I have kafka cluster receiving messages. message is a byte array of the zip file. zip file contains binary protobuf data files as entries. i am reading the zip file and trying to deserialize the protobuf entries, that's where my code is hitting "protocol message has invalid UTF-8,invalid tag" exceptions.
i am able to deserialize the binary protobuf file before sending it as zipped byte array to broker.
but when i zip these binary protobuf files, produce the messages to kafka, consume it and then try to deserialize the entries in zip stream, i am facing issues.
i am not sure which one is the culprit here.
since these binary protocol buffers are GZipped, zipping them again messing up things?
can someone shed some light.
Thanks
**************edit**************
Producer Side:
public byte[] getZipfileBytes() {
ByteArrayOutputStream baos = new ByteArrayOutputStream();
ZipOutputStream zipOut = new ZipOutputStream(baos);
CheckedOutputStream checkSum = new CheckedOutputStream(zipOut, new Adler32());
try {
ZipEntry zipEntry = new ZipEntry(testFile.getName());
byte[] protoBytes = IOUtils.toByteArray(new FileInputStream(testFile));
System.out.println("bytes length:\t"+protoBytes.length);
zipEntry.setSize(protoBytes.length);
zipOut.putNextEntry(zipEntry);
zipOut.write(protoBytes);
zipOut.close();
System.out.println("checksum:"+checkSum.getChecksum().getValue());
zipBytes = baos.toByteArray();
} catch (IOException e) {
e.printStackTrace();
}
return zipBytes;
}
Consumer Side:
processConsumerRecord(ConsumerRecord<String, byte[]> record) {
String key = record.key();
byte[] dataPacket = record.value();
ZipInputStream zipIn = new ZipInputStream(new ByteArrayInputStream(dataPacket));
CheckedInputStream checkSum = new CheckedInputStream(zipIn,
new Adler32());
ZipEntry zipEntry;
try {
zipEntry = zipIn.getNextEntry();
while (zipEntry != null) {
String name = zipEntry.getName();
ByteArrayOutputStream baos = new ByteArrayOutputStream();
try {
IOUtils.copy(zipIn, baos);
byte[] protoBytes = baos.toByteArray();
the binary protobuf bytes are gzipped so i need to gunzip
if i do the gunzip it throws not in gzip format.
if i skip gunzip and do the parseFrom i get invalid tag exceptions.
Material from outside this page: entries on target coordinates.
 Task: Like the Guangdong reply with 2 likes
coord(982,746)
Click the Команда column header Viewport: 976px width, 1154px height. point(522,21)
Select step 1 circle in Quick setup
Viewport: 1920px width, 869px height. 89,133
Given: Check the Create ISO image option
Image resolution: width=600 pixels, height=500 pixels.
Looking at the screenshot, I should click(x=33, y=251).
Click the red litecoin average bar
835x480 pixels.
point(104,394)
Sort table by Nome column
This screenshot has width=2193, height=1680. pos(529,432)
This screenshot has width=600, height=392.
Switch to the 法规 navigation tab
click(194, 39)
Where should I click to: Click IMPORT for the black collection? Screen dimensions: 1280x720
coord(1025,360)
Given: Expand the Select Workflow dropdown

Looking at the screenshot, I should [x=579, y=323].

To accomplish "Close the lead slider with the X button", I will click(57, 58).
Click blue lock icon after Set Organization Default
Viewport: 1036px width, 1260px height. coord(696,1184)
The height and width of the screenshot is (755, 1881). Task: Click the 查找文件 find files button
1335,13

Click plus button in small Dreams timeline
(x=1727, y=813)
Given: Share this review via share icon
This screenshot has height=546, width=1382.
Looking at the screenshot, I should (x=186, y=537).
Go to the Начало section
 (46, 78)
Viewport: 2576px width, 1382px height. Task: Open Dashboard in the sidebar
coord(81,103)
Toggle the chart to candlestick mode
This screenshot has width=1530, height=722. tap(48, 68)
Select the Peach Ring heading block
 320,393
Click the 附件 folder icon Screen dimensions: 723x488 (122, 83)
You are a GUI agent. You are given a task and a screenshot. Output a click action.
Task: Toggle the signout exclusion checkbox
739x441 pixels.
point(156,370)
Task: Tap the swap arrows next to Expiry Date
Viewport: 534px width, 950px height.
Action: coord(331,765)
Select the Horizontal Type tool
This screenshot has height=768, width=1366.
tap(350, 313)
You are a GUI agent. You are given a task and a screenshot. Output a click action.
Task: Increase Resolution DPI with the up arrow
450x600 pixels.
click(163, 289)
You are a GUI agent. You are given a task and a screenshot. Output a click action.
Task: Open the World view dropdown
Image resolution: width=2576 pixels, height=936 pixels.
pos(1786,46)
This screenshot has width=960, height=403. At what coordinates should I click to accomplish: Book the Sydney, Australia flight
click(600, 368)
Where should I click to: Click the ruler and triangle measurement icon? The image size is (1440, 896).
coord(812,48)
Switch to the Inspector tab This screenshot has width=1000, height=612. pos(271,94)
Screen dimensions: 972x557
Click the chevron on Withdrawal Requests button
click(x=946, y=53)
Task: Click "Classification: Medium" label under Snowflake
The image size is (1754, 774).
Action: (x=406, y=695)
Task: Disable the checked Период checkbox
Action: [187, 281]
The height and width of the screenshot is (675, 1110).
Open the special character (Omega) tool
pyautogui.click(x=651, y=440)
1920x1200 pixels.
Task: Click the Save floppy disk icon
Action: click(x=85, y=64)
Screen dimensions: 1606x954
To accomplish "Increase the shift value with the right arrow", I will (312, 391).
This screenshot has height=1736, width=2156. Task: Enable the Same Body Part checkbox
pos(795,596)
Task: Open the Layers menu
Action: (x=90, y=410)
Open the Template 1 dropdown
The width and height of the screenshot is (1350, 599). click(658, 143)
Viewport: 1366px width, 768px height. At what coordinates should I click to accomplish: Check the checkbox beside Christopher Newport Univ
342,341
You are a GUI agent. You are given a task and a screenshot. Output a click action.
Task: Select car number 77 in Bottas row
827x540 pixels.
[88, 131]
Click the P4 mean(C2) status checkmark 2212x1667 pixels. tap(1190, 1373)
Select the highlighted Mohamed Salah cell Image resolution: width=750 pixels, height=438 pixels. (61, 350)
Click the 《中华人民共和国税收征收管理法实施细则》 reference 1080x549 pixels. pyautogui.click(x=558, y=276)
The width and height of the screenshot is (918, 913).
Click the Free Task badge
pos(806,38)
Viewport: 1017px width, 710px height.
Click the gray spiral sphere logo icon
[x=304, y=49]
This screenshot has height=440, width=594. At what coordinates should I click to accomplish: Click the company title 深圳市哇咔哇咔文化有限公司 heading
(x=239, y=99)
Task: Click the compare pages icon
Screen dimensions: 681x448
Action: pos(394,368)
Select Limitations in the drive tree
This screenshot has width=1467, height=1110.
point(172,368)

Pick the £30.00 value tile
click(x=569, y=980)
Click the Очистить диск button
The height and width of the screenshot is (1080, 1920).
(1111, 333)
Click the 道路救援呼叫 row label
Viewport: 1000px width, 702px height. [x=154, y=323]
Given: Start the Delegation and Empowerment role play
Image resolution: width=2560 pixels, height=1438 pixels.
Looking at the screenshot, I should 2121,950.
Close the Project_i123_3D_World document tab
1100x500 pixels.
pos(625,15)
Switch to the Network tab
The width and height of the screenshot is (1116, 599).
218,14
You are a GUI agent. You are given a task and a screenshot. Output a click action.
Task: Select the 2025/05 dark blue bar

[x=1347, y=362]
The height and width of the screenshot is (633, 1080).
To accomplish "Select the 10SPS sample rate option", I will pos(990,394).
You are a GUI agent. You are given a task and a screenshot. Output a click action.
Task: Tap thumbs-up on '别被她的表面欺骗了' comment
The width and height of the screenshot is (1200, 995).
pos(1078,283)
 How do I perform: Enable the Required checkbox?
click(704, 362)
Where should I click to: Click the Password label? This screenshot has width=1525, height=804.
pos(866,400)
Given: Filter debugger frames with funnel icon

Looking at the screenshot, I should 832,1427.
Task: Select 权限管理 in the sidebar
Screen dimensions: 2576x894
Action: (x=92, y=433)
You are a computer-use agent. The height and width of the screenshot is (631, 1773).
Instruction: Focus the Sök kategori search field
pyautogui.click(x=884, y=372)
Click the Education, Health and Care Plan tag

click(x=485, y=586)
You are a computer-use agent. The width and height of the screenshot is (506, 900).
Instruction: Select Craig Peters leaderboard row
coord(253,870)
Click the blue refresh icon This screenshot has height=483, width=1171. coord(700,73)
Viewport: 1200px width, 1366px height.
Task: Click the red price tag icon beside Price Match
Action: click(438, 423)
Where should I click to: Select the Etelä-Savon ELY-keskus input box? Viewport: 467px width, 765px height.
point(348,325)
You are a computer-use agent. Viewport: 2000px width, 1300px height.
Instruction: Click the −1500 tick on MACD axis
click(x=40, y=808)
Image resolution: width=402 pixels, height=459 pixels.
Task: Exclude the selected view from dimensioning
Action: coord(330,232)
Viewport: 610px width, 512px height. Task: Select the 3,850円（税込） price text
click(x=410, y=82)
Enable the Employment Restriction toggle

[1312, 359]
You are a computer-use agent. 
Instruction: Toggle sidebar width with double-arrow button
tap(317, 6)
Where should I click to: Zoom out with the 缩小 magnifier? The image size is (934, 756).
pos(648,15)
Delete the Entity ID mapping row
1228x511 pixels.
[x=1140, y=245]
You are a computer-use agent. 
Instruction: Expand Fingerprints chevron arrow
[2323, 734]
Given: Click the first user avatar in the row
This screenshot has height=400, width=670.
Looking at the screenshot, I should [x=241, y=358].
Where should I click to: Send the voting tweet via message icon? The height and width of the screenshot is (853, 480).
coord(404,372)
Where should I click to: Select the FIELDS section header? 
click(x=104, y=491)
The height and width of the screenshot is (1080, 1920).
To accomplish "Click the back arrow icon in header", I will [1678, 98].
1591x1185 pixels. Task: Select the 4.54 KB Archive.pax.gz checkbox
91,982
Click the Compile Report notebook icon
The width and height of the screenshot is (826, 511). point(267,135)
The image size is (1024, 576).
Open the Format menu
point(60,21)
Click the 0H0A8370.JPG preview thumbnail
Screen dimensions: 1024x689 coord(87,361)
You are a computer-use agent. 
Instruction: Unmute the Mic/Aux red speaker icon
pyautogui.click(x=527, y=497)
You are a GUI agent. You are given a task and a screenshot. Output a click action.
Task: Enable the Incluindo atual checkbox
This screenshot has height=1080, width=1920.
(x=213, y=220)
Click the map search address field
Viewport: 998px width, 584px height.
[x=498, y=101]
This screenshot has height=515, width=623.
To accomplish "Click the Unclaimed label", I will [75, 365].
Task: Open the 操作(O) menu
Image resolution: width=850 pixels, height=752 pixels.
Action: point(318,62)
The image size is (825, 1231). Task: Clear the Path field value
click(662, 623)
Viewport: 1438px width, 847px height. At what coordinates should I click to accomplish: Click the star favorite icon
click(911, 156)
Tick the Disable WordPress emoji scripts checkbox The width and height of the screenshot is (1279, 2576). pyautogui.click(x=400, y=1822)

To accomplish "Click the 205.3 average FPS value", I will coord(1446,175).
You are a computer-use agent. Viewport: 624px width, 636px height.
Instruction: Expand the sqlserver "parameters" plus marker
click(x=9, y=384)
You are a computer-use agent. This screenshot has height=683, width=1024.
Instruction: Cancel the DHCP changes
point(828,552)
GZIPInputStream gzip = new GZIPInputStream(
new ByteArrayInputStream(baos.toByteArray()));
MyProtoObject mpo = null;
try {
mpo = MyProtoObject.parseFrom(protoBytes);
} catch (InvalidProtocolBufferException e1) {
e1.printStackTrace();
}
} catch (IOException e1) {
e1.printStackTrace();
}
checkSum.getChecksum().getValue() returns 1 while producing and consuming zip byte array
following are the values of zipEntry variable during debugging:
producer
zipEntry ZipEntry (id=44)
comment null
crc 2147247736
csize 86794
extra null
flag 2056
method 8
name "test.dat" (id=49)
size 92931
time 1214084891
consumer
zipEntry ZipEntry (id=34)
comment null
crc 2147247736
csize 86794
extra null
flag 0
method 8
name "test.dat" (id=39)
size 92931
time 1214084891
i even tested the other way,instead of processing the protobytes in memory,i wrote the zip file to disk, extract it manually through winzip and then deserialized the extracted binary proto file,it worked!!!
am i doing the zip/unzip wrong way, let me know